- TASK BRIEF: In the material below, some lines carry "Facto". Copy each such line.

╭─ TASK INPUTS

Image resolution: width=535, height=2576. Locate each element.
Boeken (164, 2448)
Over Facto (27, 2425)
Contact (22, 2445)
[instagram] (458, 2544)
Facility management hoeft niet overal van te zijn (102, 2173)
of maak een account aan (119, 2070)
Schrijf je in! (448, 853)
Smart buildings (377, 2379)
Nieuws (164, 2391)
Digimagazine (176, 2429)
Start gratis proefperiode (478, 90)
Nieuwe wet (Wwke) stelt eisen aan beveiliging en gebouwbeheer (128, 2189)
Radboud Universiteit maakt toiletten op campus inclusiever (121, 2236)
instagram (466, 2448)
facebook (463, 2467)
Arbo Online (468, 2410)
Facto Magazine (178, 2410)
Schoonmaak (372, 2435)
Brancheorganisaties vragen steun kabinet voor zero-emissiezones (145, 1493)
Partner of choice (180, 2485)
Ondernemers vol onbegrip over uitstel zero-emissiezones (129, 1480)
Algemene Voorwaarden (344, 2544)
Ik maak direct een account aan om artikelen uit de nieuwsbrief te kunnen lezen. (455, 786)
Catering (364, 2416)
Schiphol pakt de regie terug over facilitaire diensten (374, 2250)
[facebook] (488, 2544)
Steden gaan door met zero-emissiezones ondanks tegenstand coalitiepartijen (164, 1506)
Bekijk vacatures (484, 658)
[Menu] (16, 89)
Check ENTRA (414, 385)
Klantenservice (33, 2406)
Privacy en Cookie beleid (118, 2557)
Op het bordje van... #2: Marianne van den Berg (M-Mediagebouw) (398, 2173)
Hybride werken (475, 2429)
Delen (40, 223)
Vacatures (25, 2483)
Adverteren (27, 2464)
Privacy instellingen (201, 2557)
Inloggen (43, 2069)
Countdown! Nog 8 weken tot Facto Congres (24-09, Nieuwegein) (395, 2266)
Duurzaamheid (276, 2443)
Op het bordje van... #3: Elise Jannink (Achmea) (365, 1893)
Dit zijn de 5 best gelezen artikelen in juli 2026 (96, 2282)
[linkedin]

╰─

- RESULT:
Over Facto (27, 2425)
Facto Magazine (178, 2410)
Countdown! Nog 8 weken tot Facto Congres (24-09, Nieuwegein) (395, 2266)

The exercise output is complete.